--- Task objective ---
Rewrite the data from the start through the line containing "coord(248,287)" as a two-column CSV with the headers "instruction" and "response". Give one row per request, with its text and its answer each in a single quoted field, line breaks replaced by spaces, and the pictures left out.

begin Data supplied

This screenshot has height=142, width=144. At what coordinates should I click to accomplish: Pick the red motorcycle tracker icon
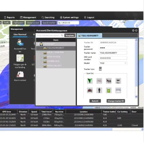pyautogui.click(x=90, y=90)
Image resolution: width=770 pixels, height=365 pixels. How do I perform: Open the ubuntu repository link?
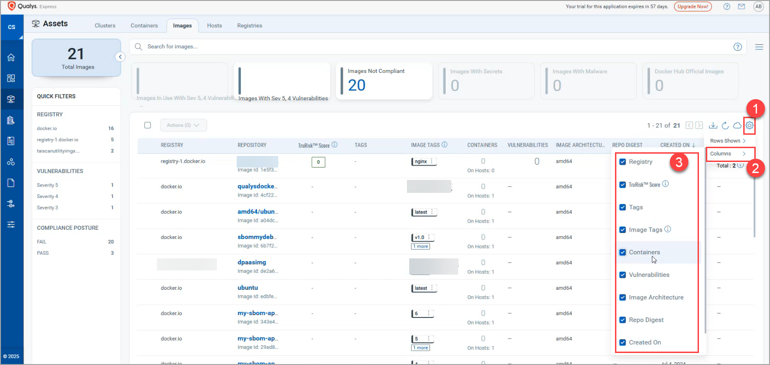coord(248,287)
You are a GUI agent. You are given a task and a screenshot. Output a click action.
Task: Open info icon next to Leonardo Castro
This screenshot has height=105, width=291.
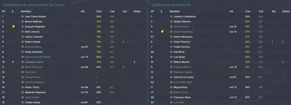click(x=22, y=62)
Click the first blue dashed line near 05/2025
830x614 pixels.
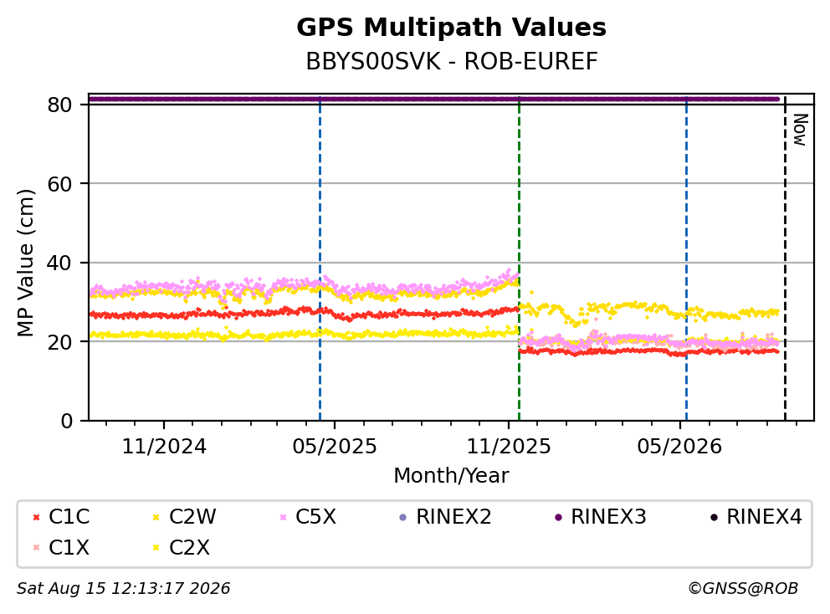click(320, 259)
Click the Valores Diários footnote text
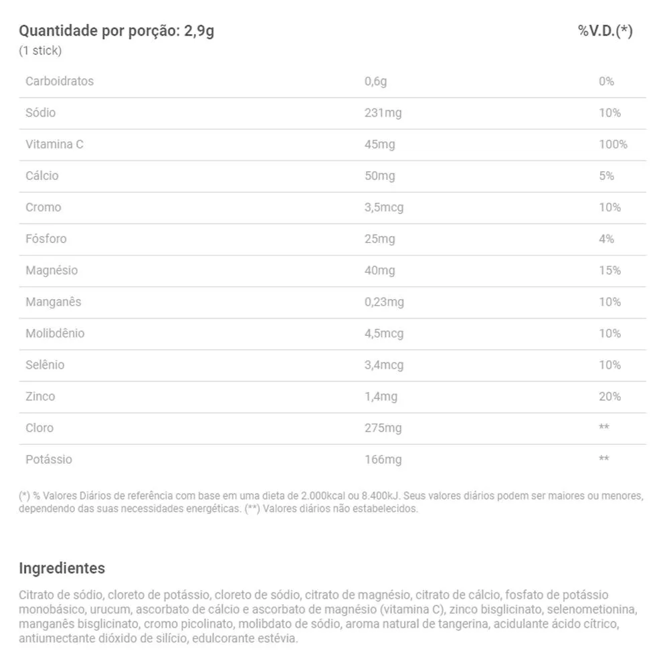The height and width of the screenshot is (669, 669). [x=331, y=502]
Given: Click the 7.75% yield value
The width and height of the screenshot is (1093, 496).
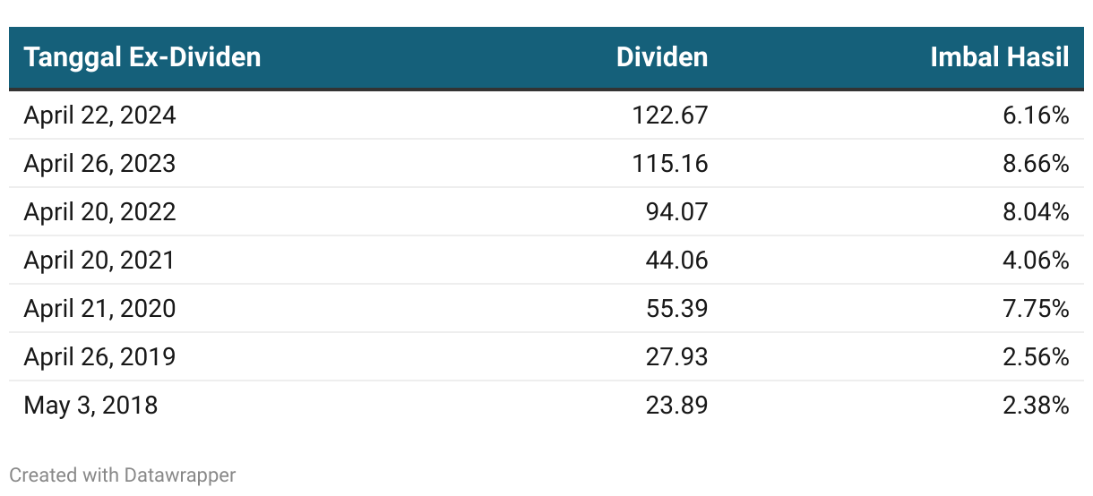Looking at the screenshot, I should coord(1037,309).
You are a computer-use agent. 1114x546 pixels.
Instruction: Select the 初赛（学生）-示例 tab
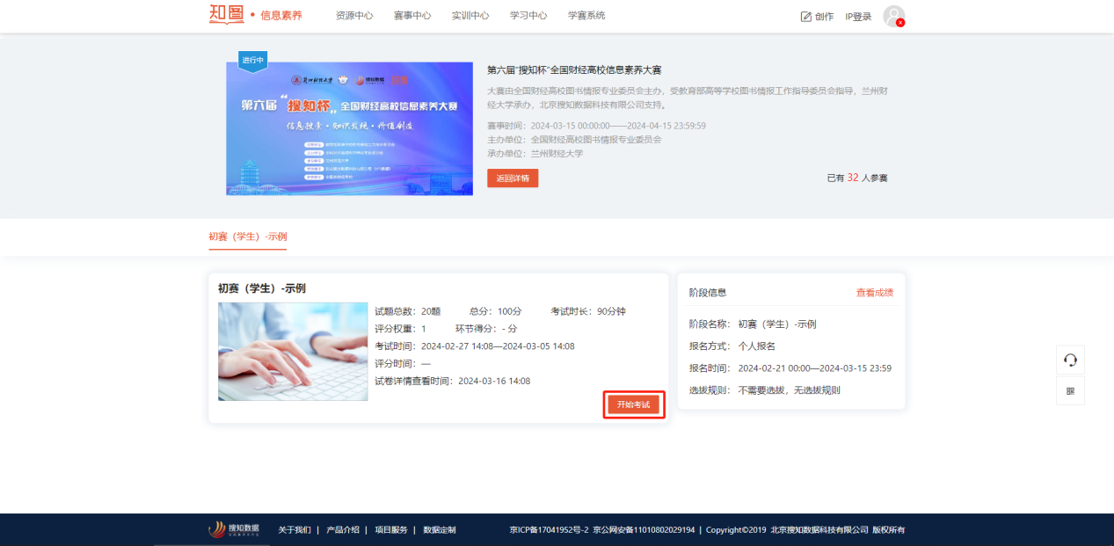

end Data supplied

--- Worked solution ---
instruction,response
"This screenshot has height=142, width=144. At what coordinates should I click to accomplish: Pick the red motorcycle tracker icon","pyautogui.click(x=90, y=90)"
"Image resolution: width=770 pixels, height=365 pixels. How do I perform: Open the ubuntu repository link?","coord(248,287)"